**TASK OBJECTIVE**
Look through the records below for the line with "Open tagged people" and the line with "Task: Expand the new tab profile dropdown", then return those lines and all lines between, exactly.

**RECORD EXTRACTS**
********
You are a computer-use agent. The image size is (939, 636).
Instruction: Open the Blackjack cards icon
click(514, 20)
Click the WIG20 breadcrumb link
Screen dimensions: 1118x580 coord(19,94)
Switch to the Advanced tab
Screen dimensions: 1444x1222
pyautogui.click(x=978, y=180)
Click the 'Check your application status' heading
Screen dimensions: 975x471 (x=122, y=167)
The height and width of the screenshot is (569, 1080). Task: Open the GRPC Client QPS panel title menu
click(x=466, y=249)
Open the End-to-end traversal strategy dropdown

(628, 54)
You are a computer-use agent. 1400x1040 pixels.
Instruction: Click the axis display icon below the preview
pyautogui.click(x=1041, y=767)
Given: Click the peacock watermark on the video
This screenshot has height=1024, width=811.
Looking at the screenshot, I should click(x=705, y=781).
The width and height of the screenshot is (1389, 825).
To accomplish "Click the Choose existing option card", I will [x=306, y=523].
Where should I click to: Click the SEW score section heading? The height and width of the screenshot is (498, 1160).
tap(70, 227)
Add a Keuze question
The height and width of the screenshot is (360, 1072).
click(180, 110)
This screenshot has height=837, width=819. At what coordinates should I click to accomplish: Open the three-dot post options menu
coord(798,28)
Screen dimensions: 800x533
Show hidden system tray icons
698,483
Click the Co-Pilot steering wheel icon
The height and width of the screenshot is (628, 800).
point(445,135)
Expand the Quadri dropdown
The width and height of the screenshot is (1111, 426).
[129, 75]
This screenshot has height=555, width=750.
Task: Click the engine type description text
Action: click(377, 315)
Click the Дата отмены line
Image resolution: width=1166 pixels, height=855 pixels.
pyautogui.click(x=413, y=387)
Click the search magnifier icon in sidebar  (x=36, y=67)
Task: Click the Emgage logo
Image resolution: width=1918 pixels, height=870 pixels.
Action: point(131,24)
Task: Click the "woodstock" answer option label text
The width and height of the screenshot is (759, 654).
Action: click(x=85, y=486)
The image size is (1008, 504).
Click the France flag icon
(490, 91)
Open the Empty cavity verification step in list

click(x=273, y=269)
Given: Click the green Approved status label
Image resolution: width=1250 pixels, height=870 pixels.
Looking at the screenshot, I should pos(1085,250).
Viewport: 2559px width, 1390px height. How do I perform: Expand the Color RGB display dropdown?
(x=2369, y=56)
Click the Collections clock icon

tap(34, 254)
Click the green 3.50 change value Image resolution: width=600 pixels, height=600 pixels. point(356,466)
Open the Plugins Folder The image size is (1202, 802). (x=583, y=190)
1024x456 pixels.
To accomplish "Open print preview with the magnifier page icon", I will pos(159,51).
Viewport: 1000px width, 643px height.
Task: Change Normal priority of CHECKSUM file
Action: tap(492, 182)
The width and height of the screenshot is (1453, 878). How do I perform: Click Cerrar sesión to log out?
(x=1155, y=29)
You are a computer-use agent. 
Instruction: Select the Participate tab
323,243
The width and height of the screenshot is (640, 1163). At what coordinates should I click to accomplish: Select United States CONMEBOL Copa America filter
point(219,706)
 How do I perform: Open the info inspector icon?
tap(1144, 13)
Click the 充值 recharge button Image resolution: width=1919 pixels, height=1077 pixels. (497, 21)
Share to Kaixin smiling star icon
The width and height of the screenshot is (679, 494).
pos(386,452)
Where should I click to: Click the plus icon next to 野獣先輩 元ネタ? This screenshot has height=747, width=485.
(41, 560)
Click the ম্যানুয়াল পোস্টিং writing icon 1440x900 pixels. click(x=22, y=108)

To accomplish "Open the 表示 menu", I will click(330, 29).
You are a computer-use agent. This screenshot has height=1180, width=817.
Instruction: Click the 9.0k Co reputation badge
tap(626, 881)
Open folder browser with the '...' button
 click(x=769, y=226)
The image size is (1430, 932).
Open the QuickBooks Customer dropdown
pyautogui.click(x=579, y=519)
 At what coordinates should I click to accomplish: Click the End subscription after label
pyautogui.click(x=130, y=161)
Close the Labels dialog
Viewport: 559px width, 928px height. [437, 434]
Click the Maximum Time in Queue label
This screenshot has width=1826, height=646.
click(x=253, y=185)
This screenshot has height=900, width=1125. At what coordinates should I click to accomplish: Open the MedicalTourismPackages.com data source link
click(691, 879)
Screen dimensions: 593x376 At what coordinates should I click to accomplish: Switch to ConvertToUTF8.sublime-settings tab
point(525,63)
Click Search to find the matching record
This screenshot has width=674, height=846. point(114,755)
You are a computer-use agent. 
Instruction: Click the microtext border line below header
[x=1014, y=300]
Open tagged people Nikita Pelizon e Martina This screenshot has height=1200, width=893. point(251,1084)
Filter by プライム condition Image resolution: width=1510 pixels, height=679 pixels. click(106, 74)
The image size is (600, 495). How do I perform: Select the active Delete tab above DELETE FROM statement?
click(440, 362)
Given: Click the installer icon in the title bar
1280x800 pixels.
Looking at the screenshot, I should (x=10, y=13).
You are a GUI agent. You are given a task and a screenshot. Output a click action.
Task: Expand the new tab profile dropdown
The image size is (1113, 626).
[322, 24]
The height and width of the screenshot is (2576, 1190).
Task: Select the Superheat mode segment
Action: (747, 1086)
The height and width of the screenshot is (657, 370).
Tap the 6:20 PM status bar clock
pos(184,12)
********
**YOUR RESPONSE**
Open tagged people Nikita Pelizon e Martina This screenshot has height=1200, width=893. point(251,1084)
Filter by プライム condition Image resolution: width=1510 pixels, height=679 pixels. click(106, 74)
The image size is (600, 495). How do I perform: Select the active Delete tab above DELETE FROM statement?
click(440, 362)
Given: Click the installer icon in the title bar
1280x800 pixels.
Looking at the screenshot, I should (x=10, y=13).
You are a GUI agent. You are given a task and a screenshot. Output a click action.
Task: Expand the new tab profile dropdown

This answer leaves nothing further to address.